TASK OBJECTIVE
Below are some entries. Return exactly the lines from the one with "Instruction: Click the embedded Google map" through the final line, leaving out any pictures.

INFORMATION SHOWN
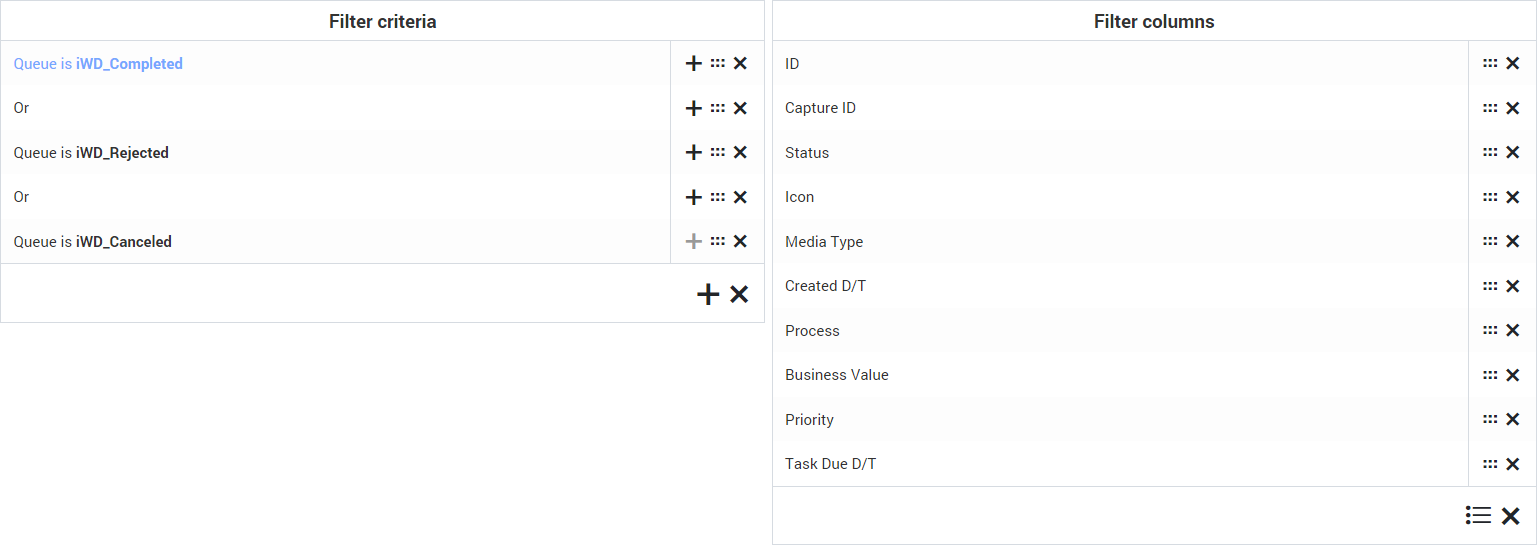Viewport: 1537px width, 545px height.
Task: Select the Created D/T column row
Action: coord(825,286)
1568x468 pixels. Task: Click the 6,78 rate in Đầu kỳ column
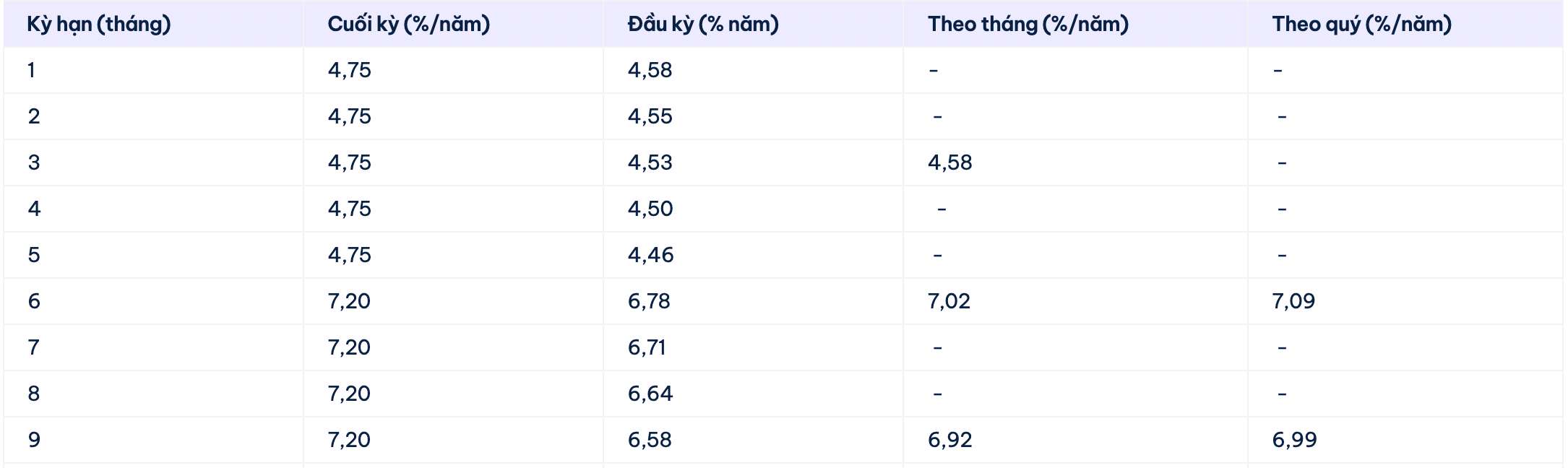click(x=649, y=301)
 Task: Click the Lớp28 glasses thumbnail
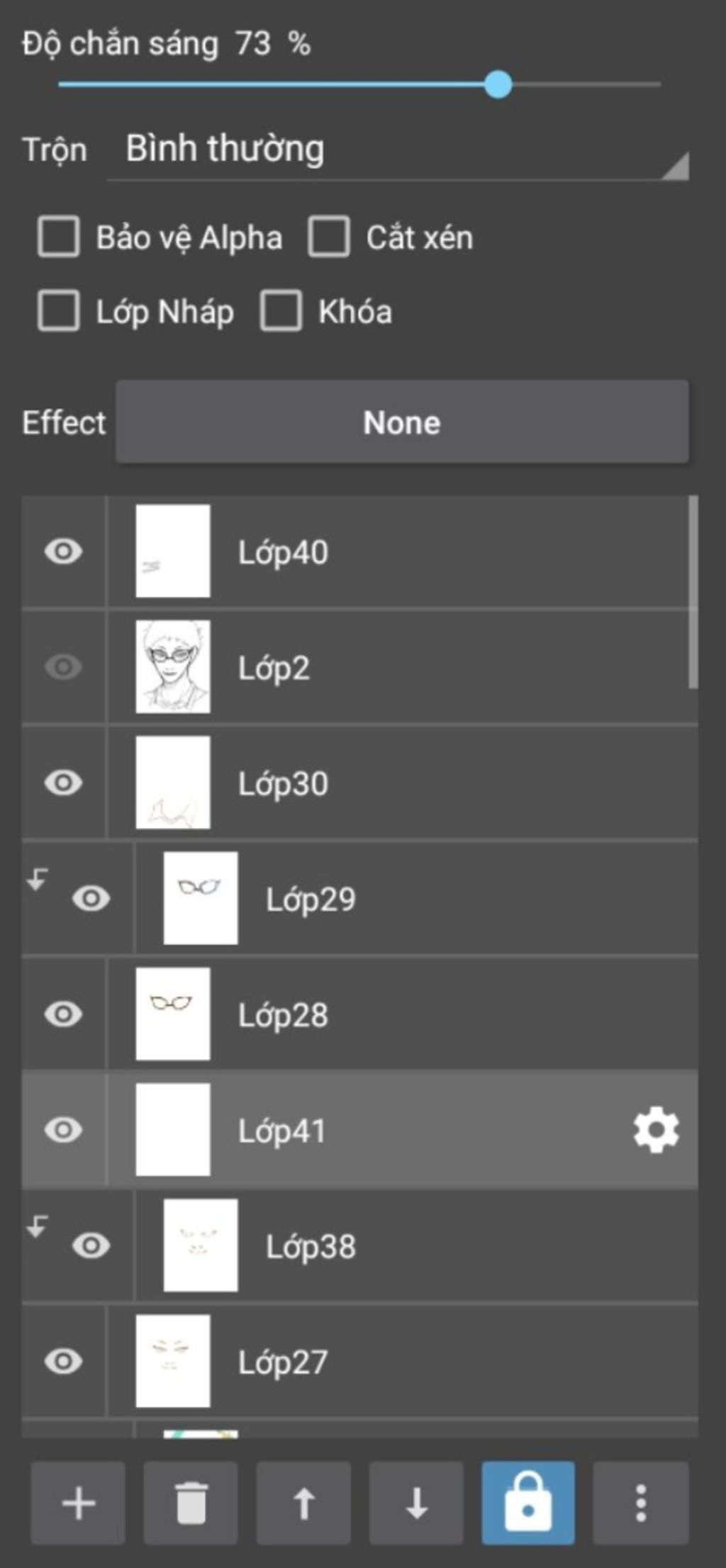[173, 1014]
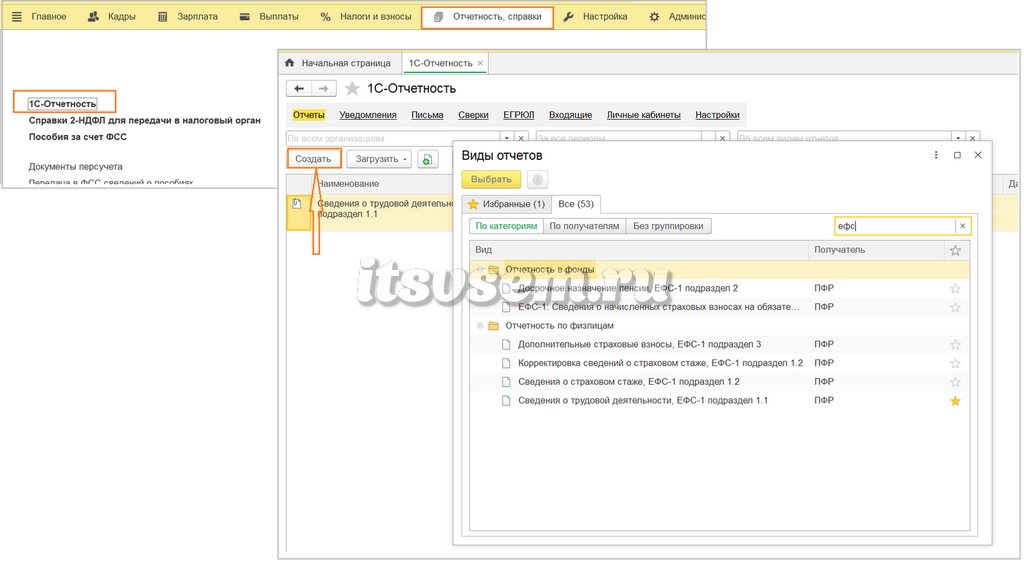Collapse the Отчетность в фонды group

pos(480,269)
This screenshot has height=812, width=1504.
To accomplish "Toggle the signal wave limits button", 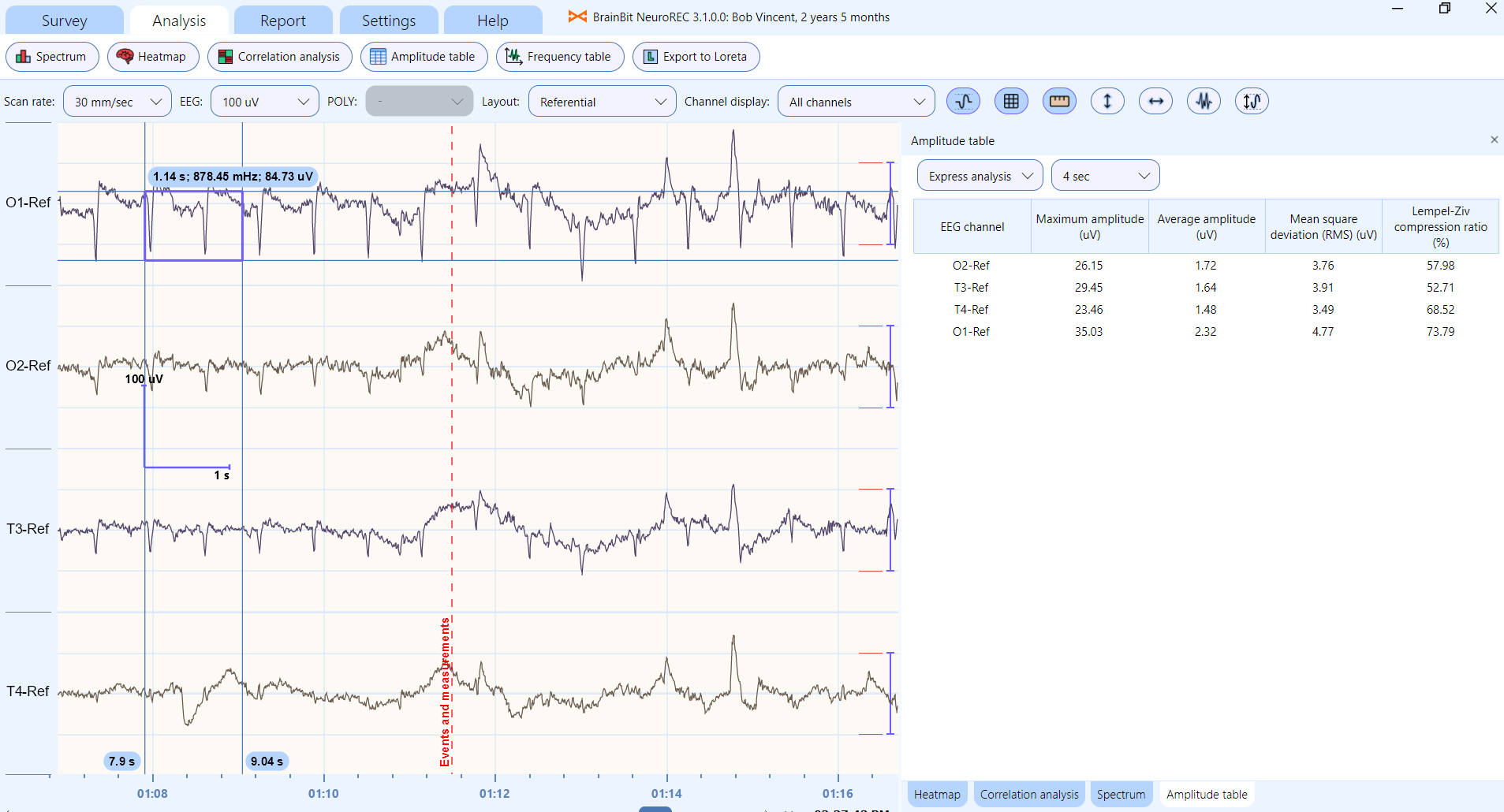I will click(963, 101).
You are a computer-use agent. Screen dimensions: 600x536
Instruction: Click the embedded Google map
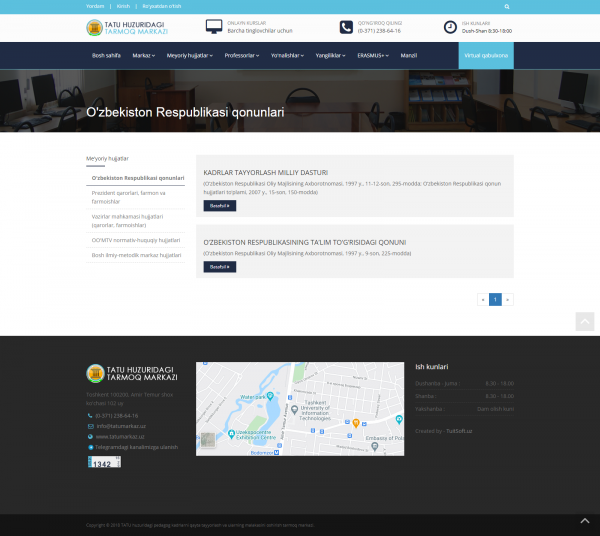coord(300,409)
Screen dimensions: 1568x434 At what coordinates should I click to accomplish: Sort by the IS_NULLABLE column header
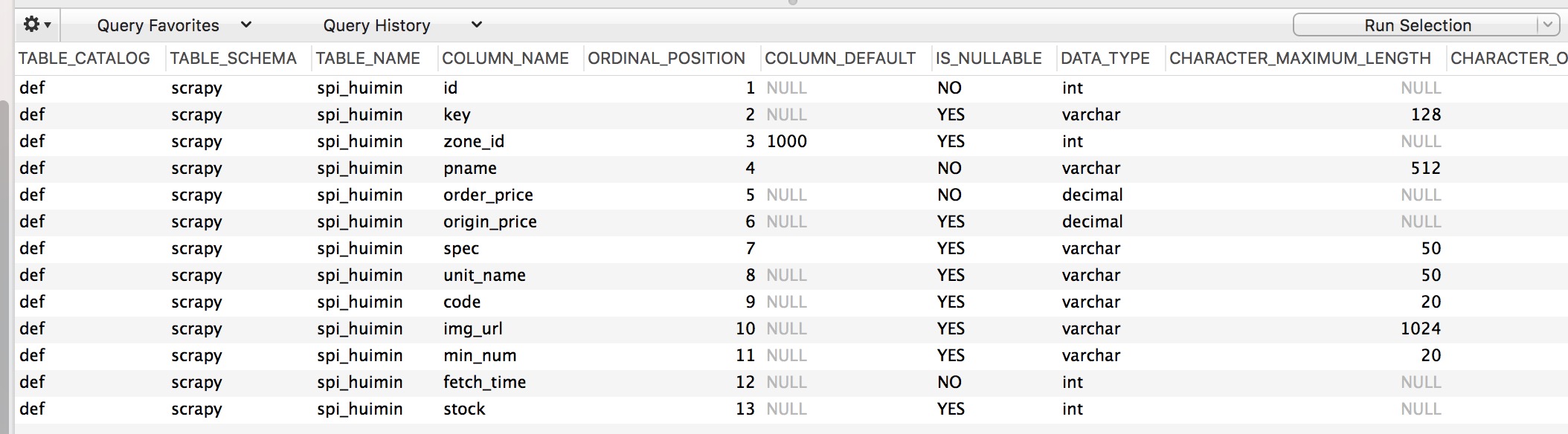[x=988, y=58]
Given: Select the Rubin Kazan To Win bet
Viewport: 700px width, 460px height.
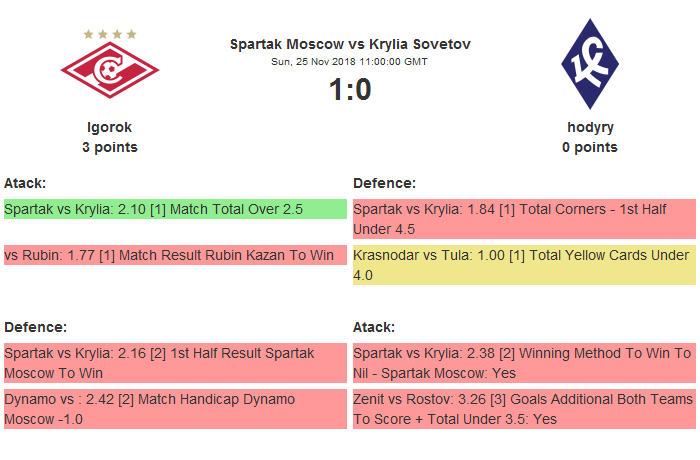Looking at the screenshot, I should tap(175, 255).
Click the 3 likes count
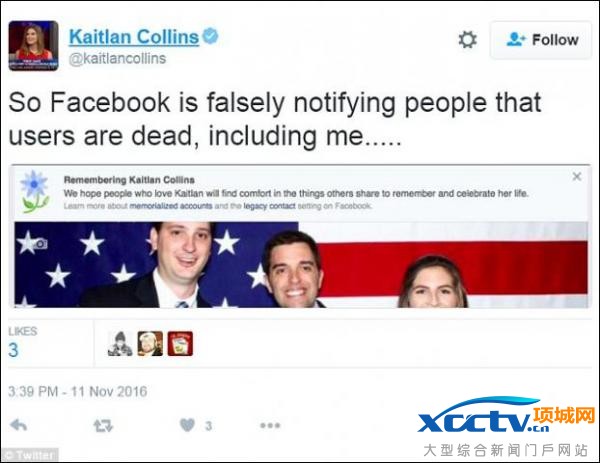 13,350

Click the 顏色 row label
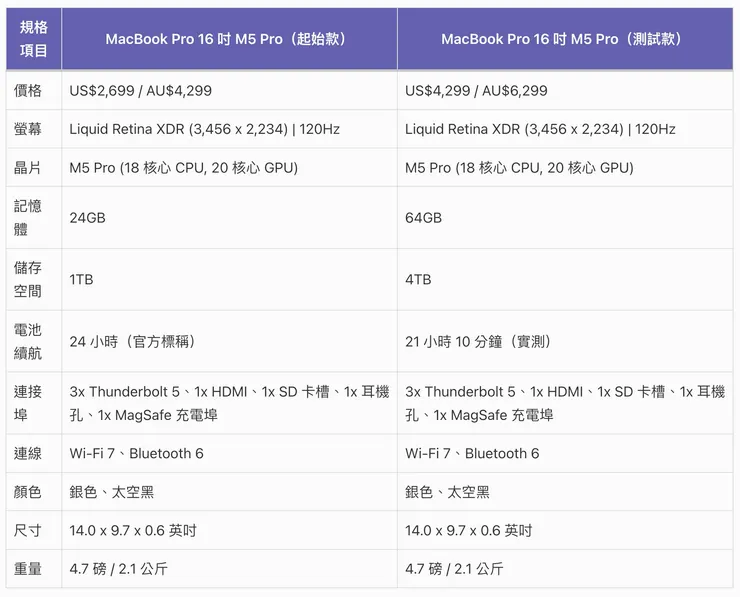(x=29, y=492)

ANSWER FOR THE TASK
Instruction: Click the embedded Google map
coord(300,409)
Screen dimensions: 1568x434 At what coordinates should I click to accomplish: Sort by the IS_NULLABLE column header
[x=988, y=58]
Given: Select the Rubin Kazan To Win bet
Viewport: 700px width, 460px height.
Looking at the screenshot, I should tap(175, 255).
Click the 3 likes count
 13,350

Click the 顏色 row label
(x=29, y=492)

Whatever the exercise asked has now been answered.